Thursday, June 1, 2023

Are We All Created Equal?

Yuval Harari is the author of the international bestseller Sapiens: A Brief History of Humankind and a secular materialist who nevertheless recognizes the distressing shortcomings of his materialism. In Sapiens he notes that,
[T]he American Founding Fathers . . . imagined a reality governed by universal and immutable principles of justice, such as equality or hierarchy. Yet the only place where such universal principles exist is in the fertile imagination of [human beings], and in the myths they invent and tell one another. These principles have no objective validity.
In other words, when a secular modern speaks of ideals like justice and human rights, he or she is simply reciting contemporary fairy-tales. The ideals of which these folks speak are socially fabricated illusions employed to oil the gears of society to make it function better.

Indeed, the claim to be "fighting against injustice" is a foolish absurdity unless one is operating out of a Christian (or theistic) worldview. Every time our secular social justice warriors speak of "justice" and "equality" they're actually parasitizing the Christianity many of them reject.

Harari continues,
It is easy for us to accept that the division of people into ‘superiors’ and ‘commoners’ is a figment of the imagination. Yet the idea that all humans are equal is also a myth. In what sense do all humans equal one another? Is there any objective reality, outside the human imagination, in which we are truly equal?

. . . According to the science of biology, people were not ‘created’. They have evolved. And they certainly did not evolve to be ‘equal.’ The idea of equality is inextricably intertwined with the idea of creation. The Americans got the idea of equality from Christianity, which argues that every person has a divinely created soul, and that all souls are equal before God.
Apart from Christianity there's no foundation for the principle of human equality and therefore no foundation for the idea of justice. Those who march down our cities' streets shouting "No Justice, No Peace" are yelling an empty, meaningless slogan, unless they're standing in a Christian worldview.

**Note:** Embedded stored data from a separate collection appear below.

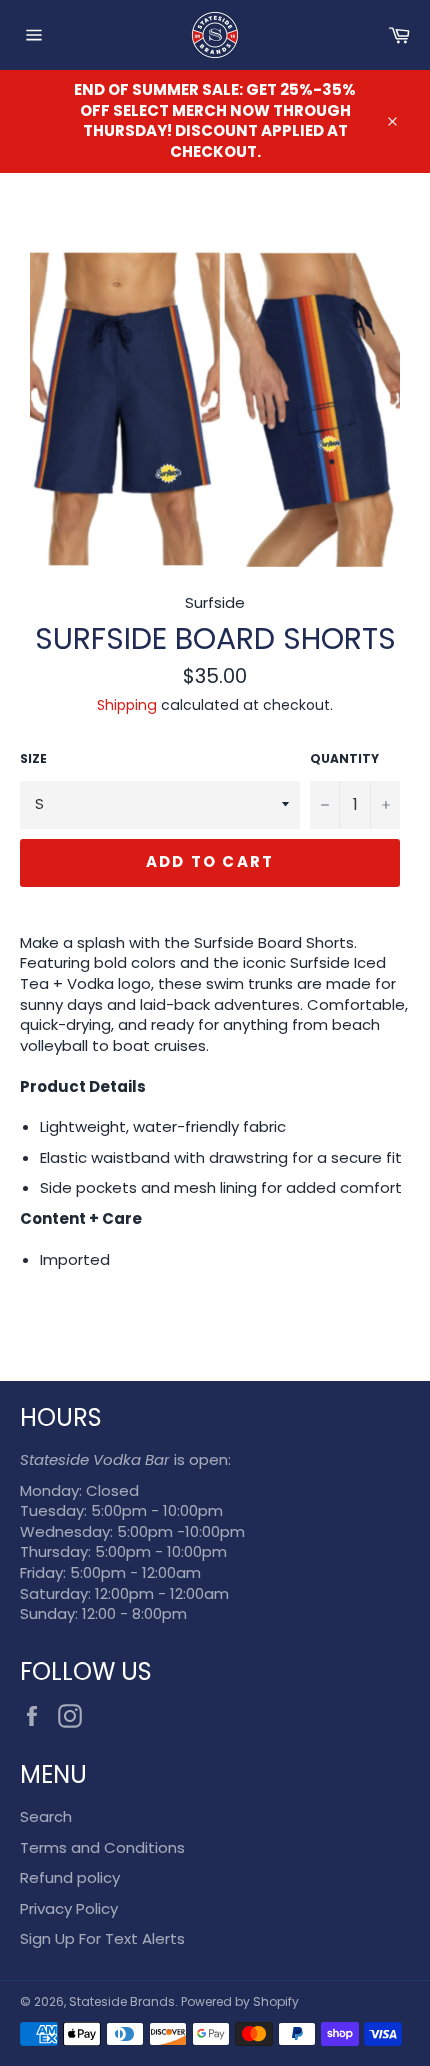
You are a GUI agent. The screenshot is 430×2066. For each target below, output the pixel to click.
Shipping (127, 705)
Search (46, 1816)
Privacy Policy (69, 1908)
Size (33, 759)
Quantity (344, 759)
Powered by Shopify (240, 2001)
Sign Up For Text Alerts (102, 1938)
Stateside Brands (122, 2001)
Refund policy (70, 1877)
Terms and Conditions (102, 1847)
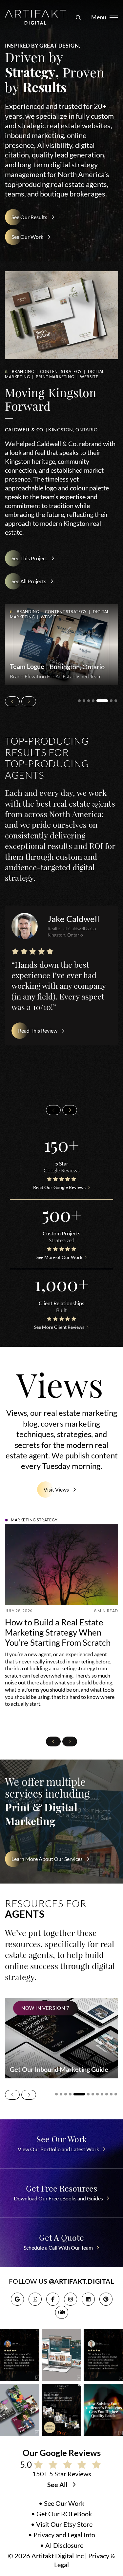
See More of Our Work (59, 1257)
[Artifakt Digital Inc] (35, 16)
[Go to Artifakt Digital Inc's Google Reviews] (17, 2299)
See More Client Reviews (59, 1327)
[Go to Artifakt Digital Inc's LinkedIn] (88, 2299)
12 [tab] (115, 2094)
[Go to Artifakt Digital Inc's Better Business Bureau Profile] (61, 2312)
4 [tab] (93, 700)
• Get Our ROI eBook (61, 2514)
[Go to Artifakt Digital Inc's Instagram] (70, 2299)
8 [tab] (97, 2094)
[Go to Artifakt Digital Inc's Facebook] (52, 2299)
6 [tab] (107, 700)
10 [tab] (106, 2094)
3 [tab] (88, 700)
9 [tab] (102, 2094)
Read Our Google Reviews (59, 1187)
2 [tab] (84, 700)
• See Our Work (61, 2503)
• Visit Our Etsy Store (61, 2524)
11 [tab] (111, 2094)
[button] (76, 16)
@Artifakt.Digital (81, 2281)
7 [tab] (115, 700)
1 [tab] (79, 700)
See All (58, 2484)
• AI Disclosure (61, 2545)
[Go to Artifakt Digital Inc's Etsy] (35, 2299)
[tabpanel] (61, 644)
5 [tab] (97, 700)
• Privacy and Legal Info (61, 2535)
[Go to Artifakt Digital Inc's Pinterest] (106, 2299)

Those who complain of the injustice of income inequality, discrimination and racism are doing nothing more than emoting. They're expressing their displeasure with things as they are, but there's no more intellectual heft to their complaint than if they simply said "Ugh! I really don't like that."

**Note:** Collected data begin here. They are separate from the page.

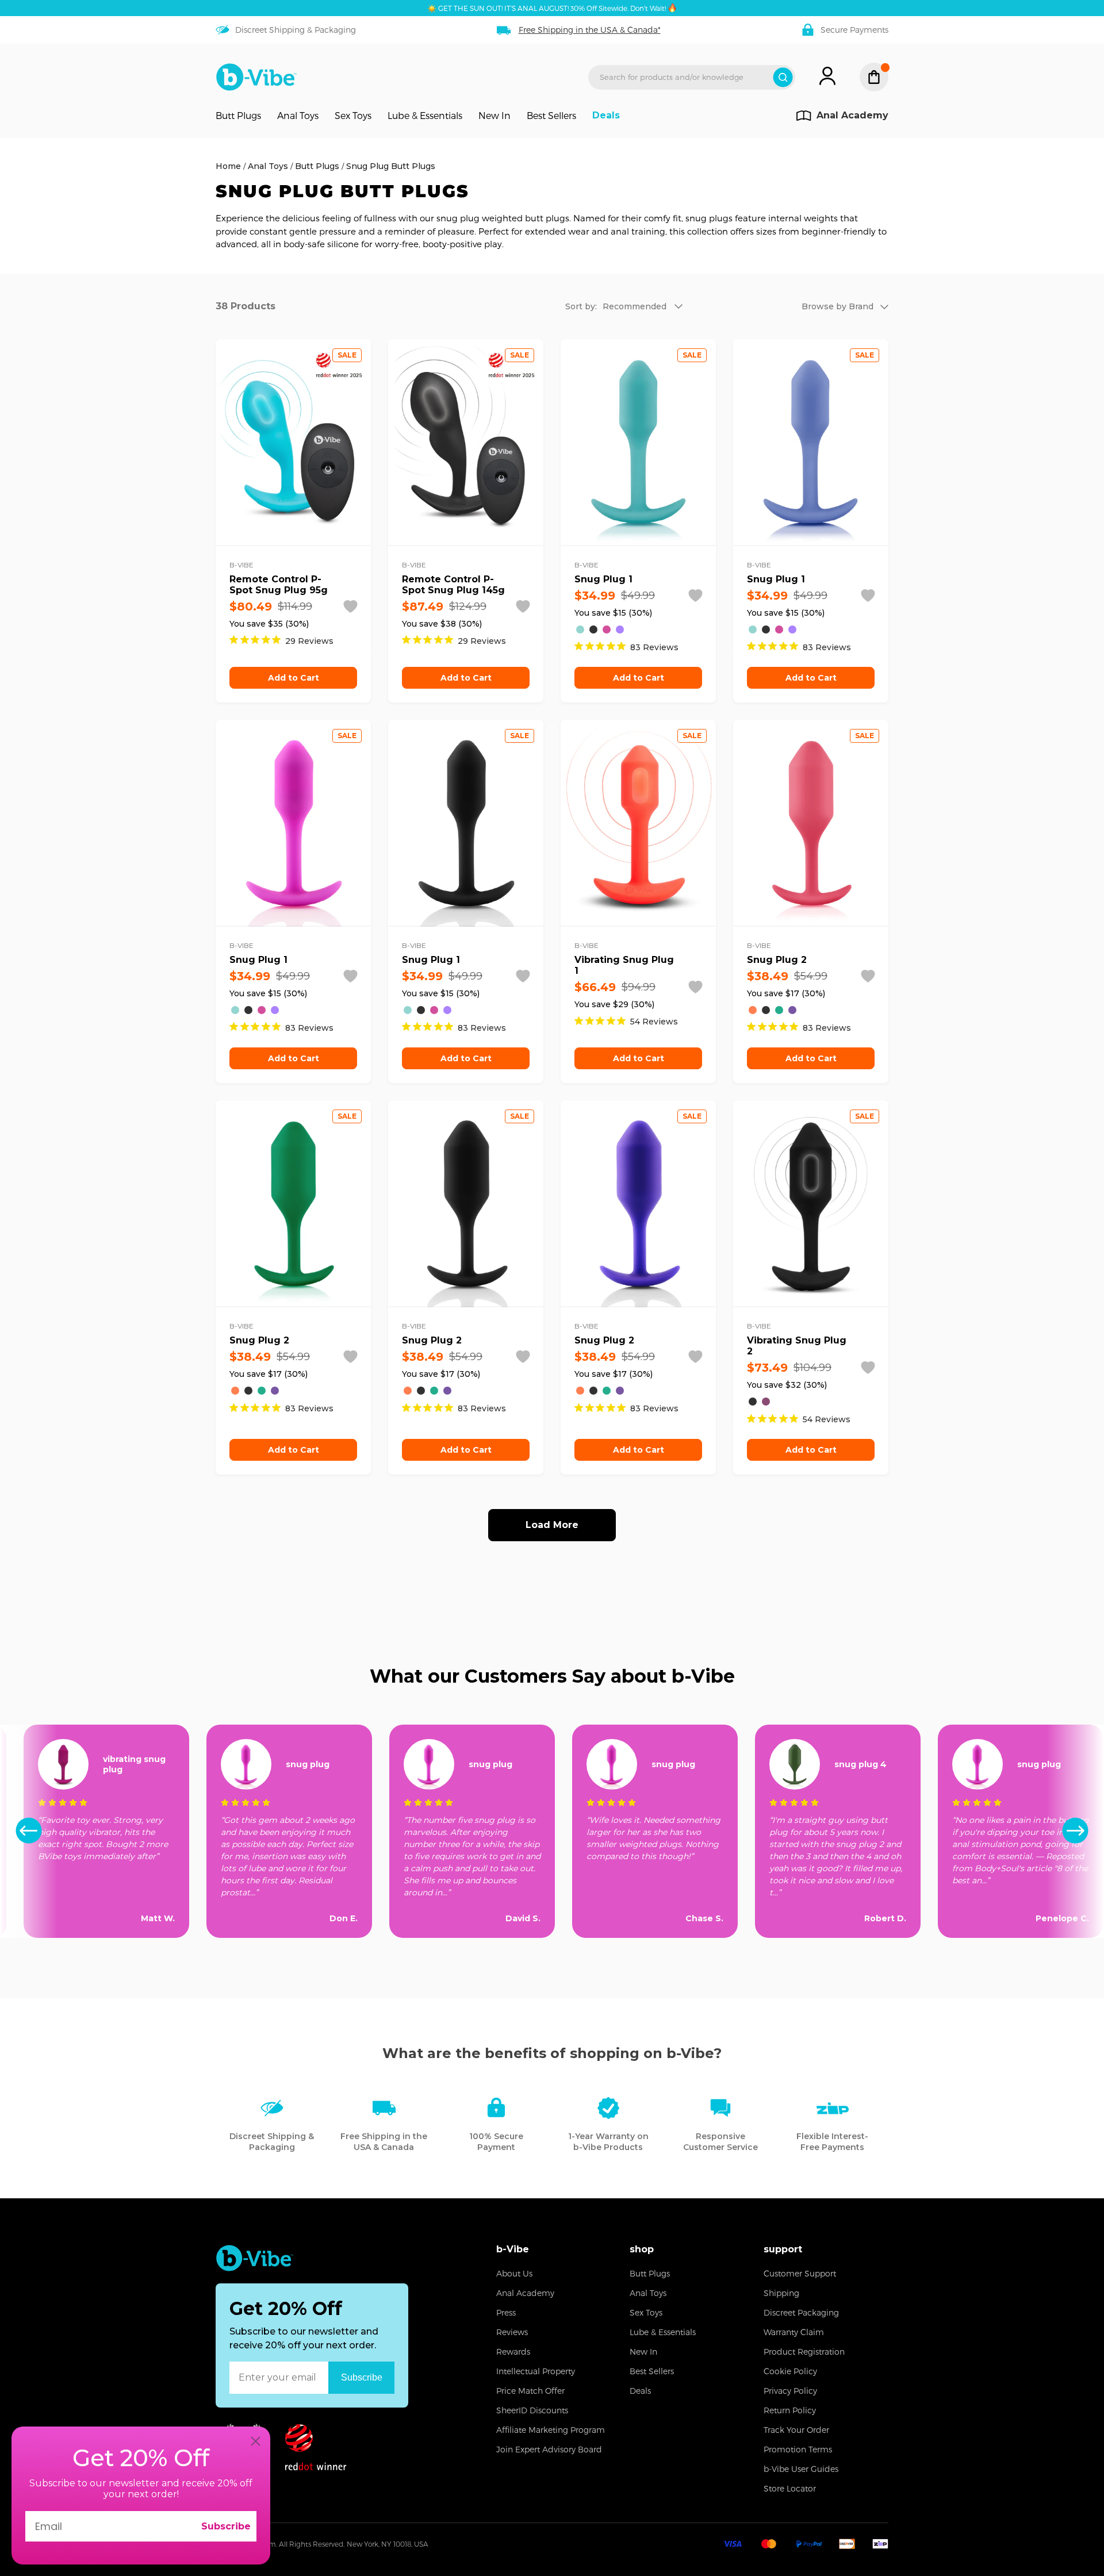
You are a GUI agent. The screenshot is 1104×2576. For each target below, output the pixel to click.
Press (506, 2312)
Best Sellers (551, 115)
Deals (606, 115)
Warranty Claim (794, 2332)
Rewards (513, 2351)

The question they should be asked is why are these things wrong? Why are they "unjust," and why is injustice wrong? Unless they stand on a Christian understanding of the world, or at least a theistic understanding, they can have no coherent answer. One can be a secularist or atheist or one can believe that injustice and inequality are objectively wrong, but one can't do both.

Harari clearly recognizes the problem for secularists such as himself:
However, if we do not believe in the Christian myths about God, creation and souls, what does it mean that all people are ‘equal’? Evolution is based on difference, not on equality.

Every person carries a somewhat different genetic code, and is exposed from birth to different environmental influences. This leads to the development of different qualities that carry with them different chances of survival. ‘Created equal’ should therefore be translated into ‘evolved differently.’

Just as people were never created, neither, according to the science of biology, is there a ‘Creator’ who ‘endows’ them with anything. There is only a blind evolutionary process, devoid of any purpose, leading to the birth of individuals.
It's intriguing that people can accept all that and still think it's somehow more sophisticated, virtuous or rational to live their actual lives as though it's all false. When a secular (or atheistic) materialist's life day after day repudiates the secular materialism he claims to believe, the one thing he can't claim is that his secular materialism makes sense.